Open amyjko opened this issue 4 years ago • 0 comments

While I did like the part about women in programming, I felt that it should have been talked about some more.  Women used to be at the forefront of all of the programming.  Now, things have changed and the stereotypical programmer is a man.  I would have liked more of an exploration of this topic, such as more details about how the history has come to be forgotten, and why the narrative has changed and shifted.  Sexism is a broad answer; what was the turning point?

Because how does one exclude and erase the work done by an entire group of people, it sounds like a bigger force played a part in it happening and I feel like that it should be discussed as a part of the history of software development.

I would like to see more focus on how women ended up being excluded from the software engineering industry for so long despite them contributing so much to the early efforts of digital computing. The following paragraph discusses the difficulties with the human aspects of software engineering and I wonder if that ties in with the exclusion of women (and possibly minorities too since I don't seem to hear a lot about them).

The sixth paragraph addresses how software has created disruptive changes for Black Americans, White entrepreneurs, academia, and women. I believe this paragraph groups Black Americans and women, and brushes over intersectionality, insinuating racial and gender discrimination as entirely separate issues. I believe it would be beneficial to specifically address how intersectionality can further suppress and exclude women of color in software engineering.

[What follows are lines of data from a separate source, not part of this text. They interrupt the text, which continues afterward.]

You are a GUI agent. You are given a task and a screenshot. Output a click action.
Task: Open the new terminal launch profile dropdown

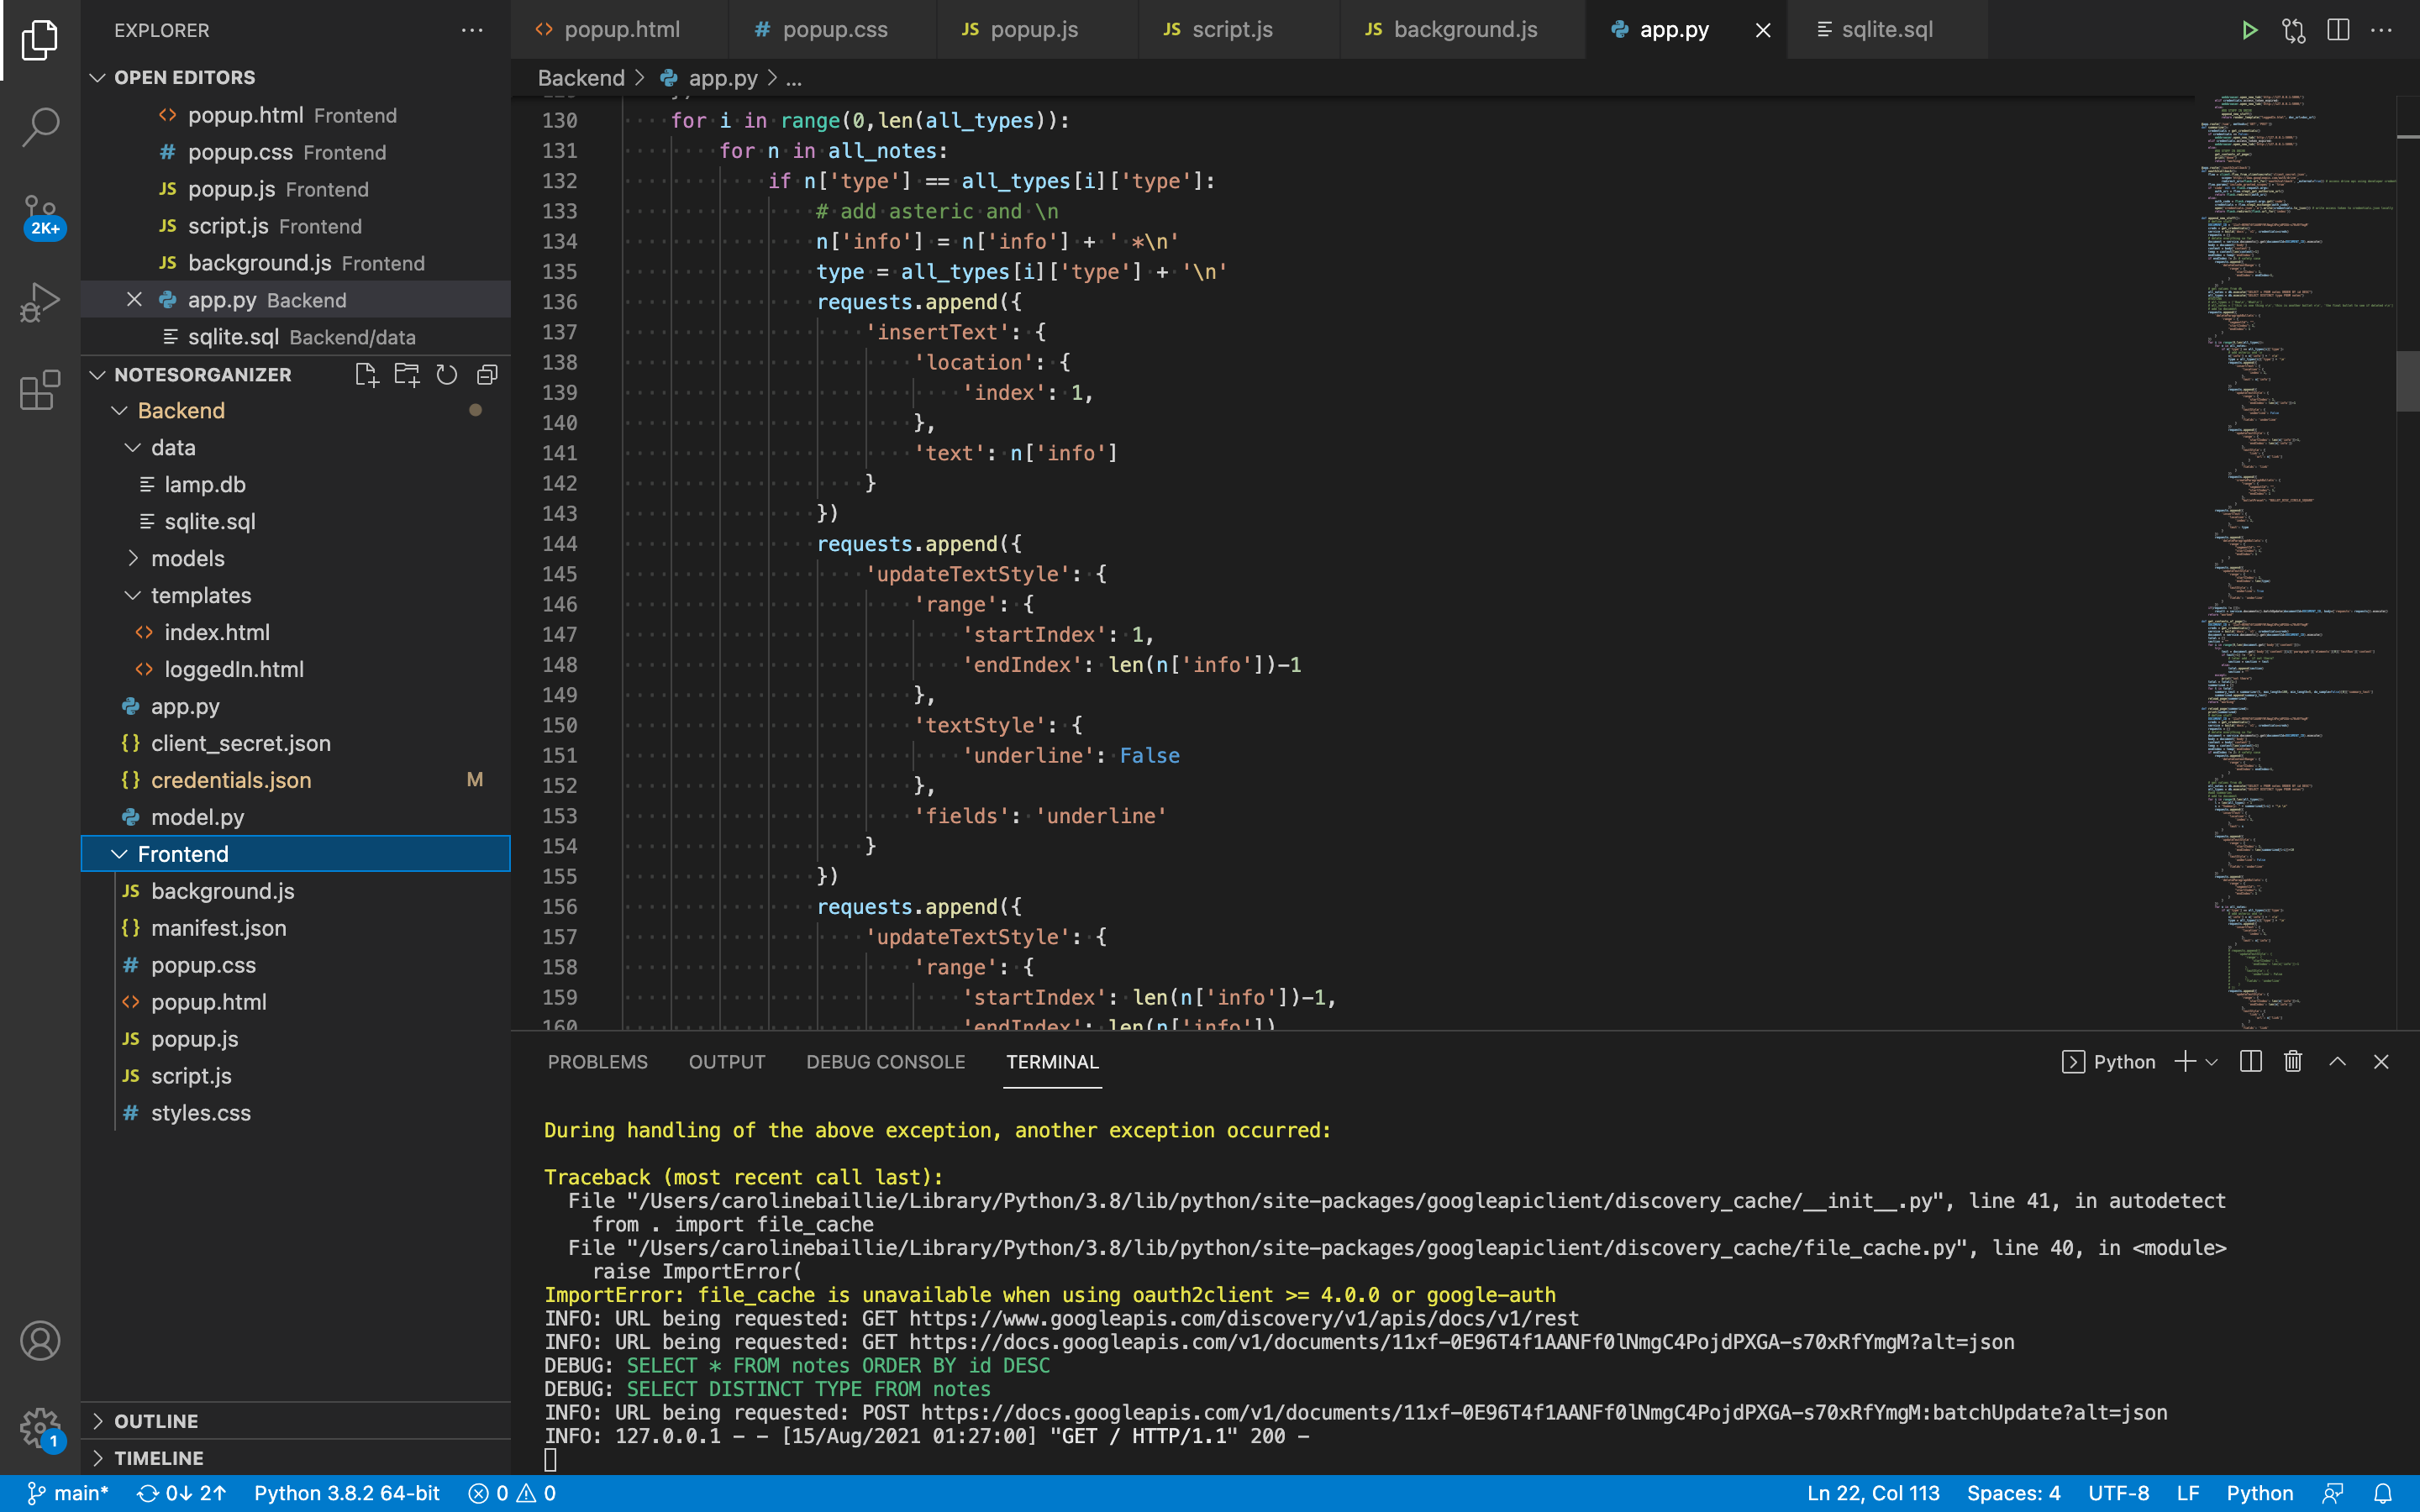[x=2212, y=1062]
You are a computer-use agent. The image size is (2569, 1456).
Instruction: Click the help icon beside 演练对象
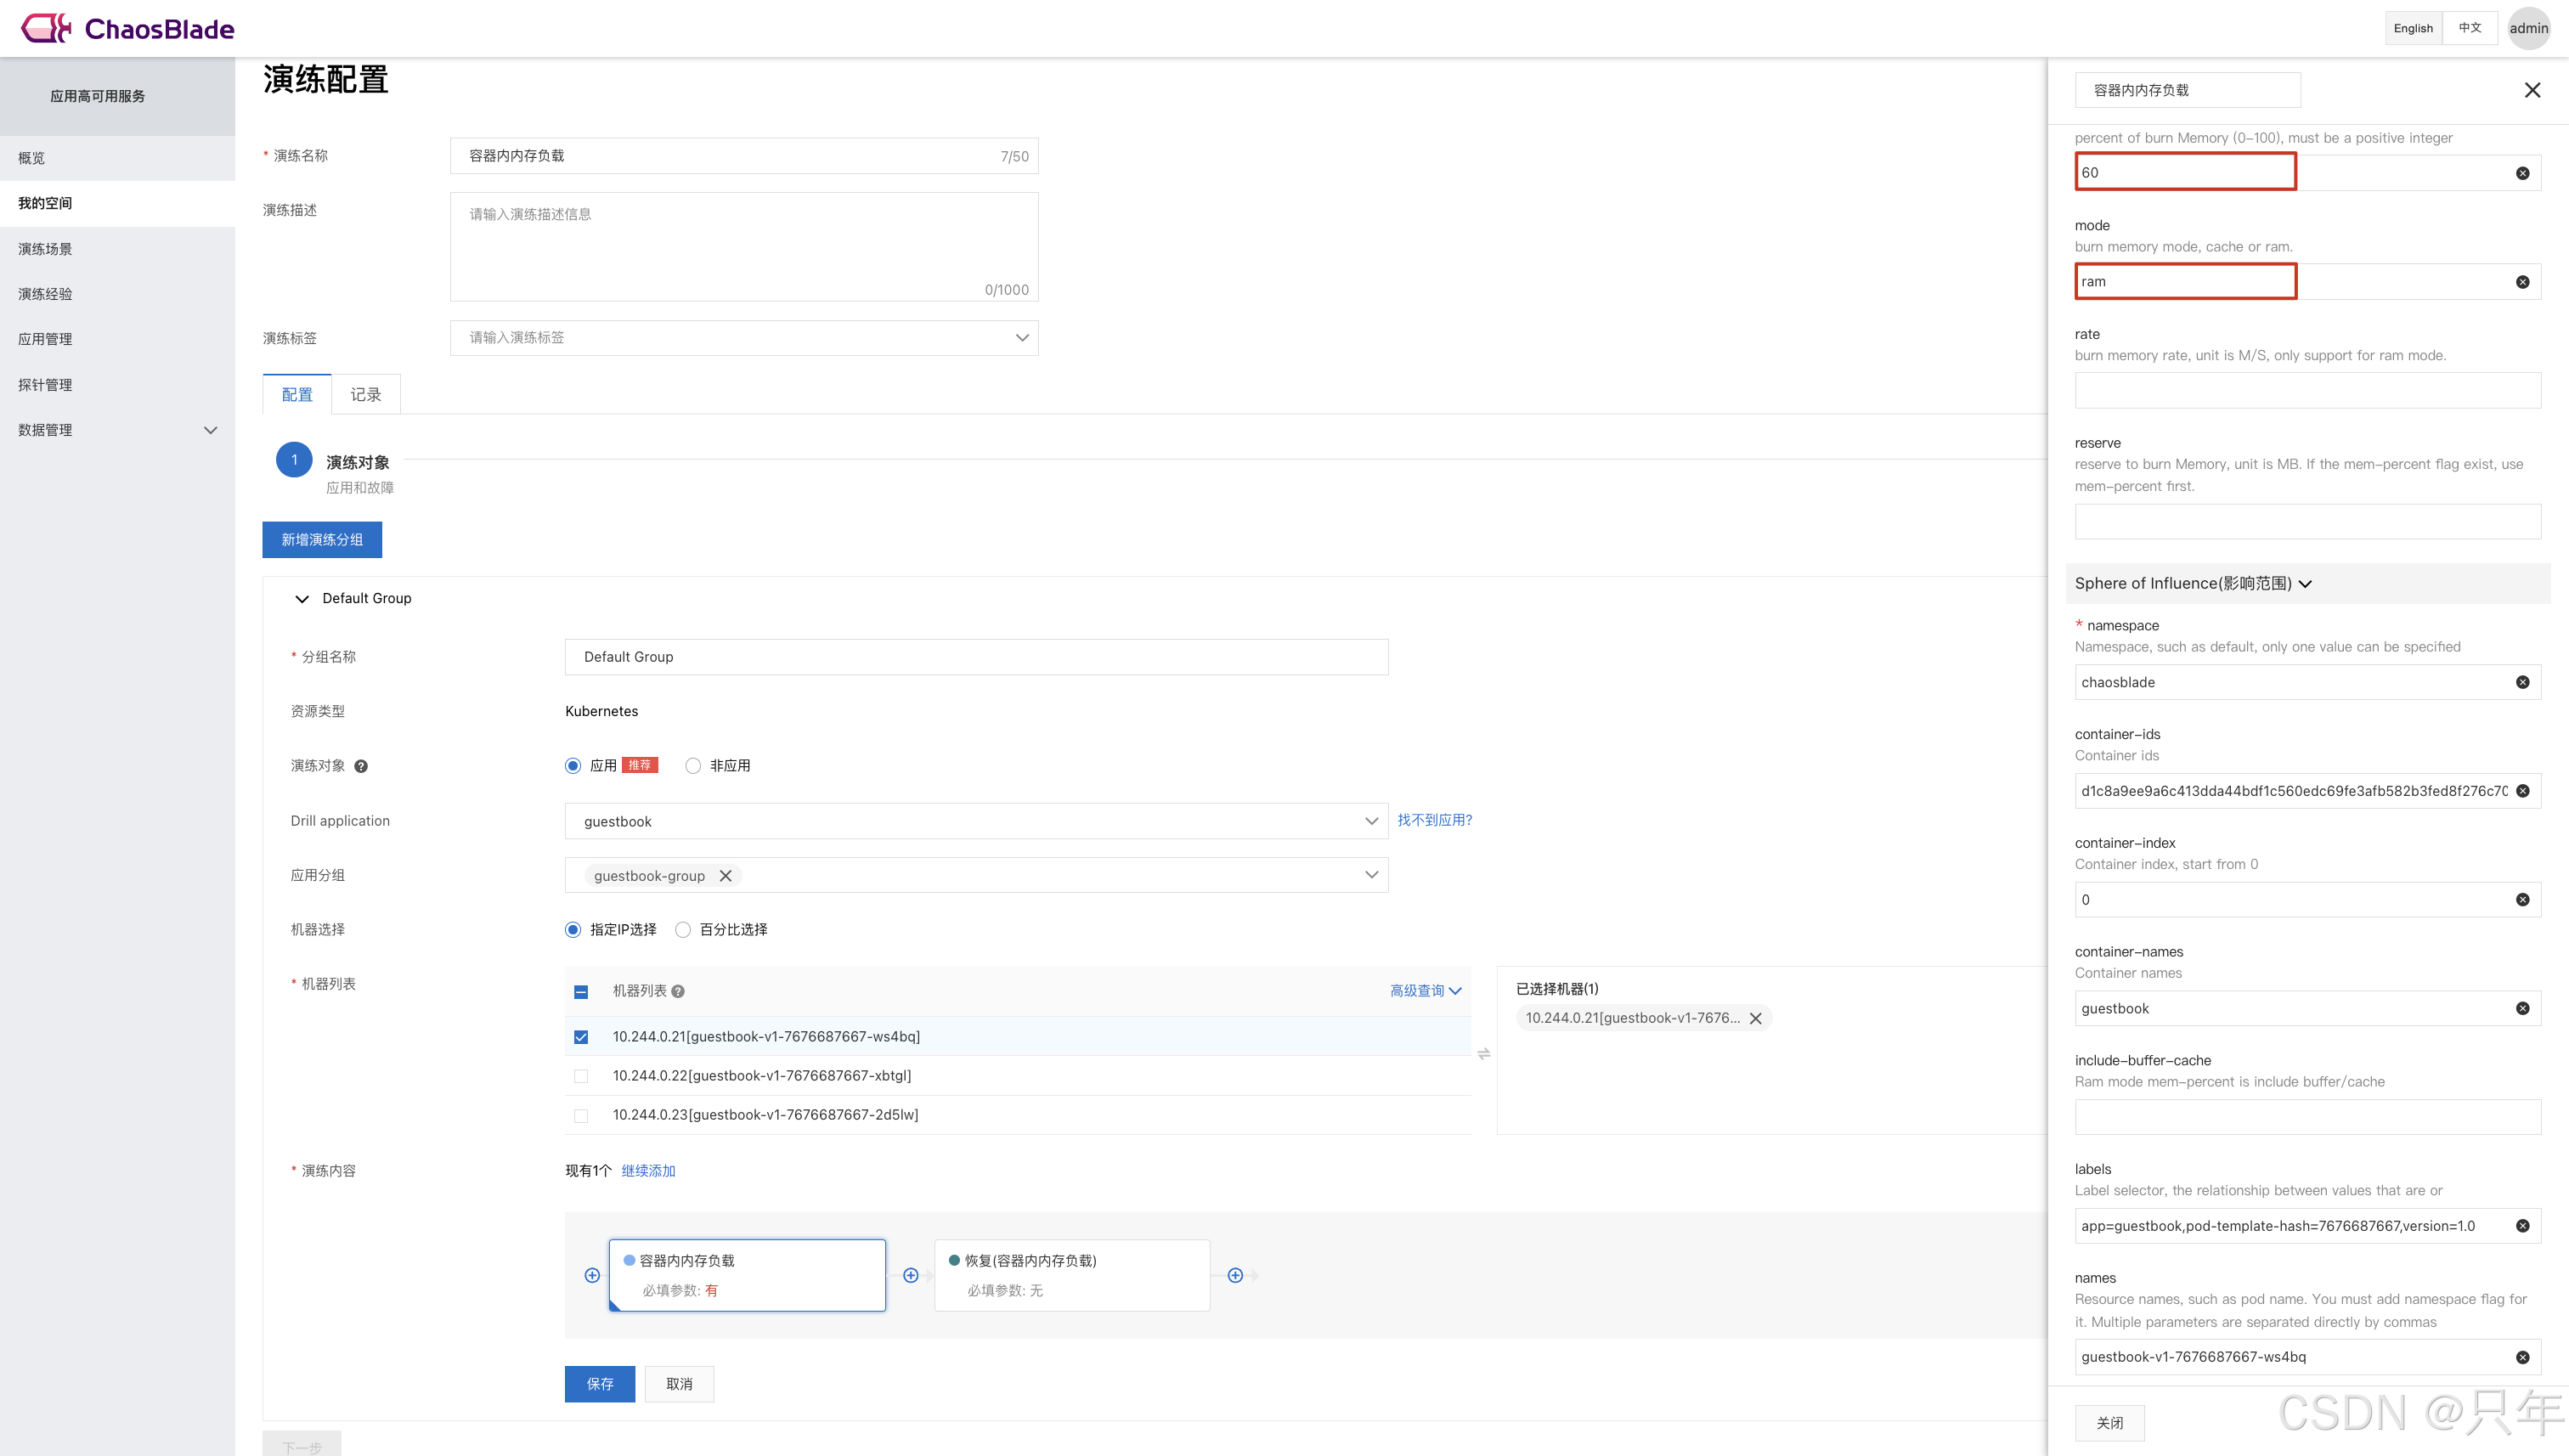pyautogui.click(x=361, y=766)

I think it would be interesting to mention how the popularization of software engineering shifted the gatekeeping of who was allowed to learn and participate. Additionally, how did marginalized groups circumvent the gatekeeping? How do you practice computing when computers are already relatively inaccessible during that time period? Furthermore, Margaret Hamilton is the main highlighted figure in the chapter (which I love and appreciate the diversity!), but I wonder if there were any criticisms towards her work due to more outward sexism that zeitgeist? These are loaded questions, and the main topic of the chapter is still about the general history of software engineering, but I'd love to see a deeper dive!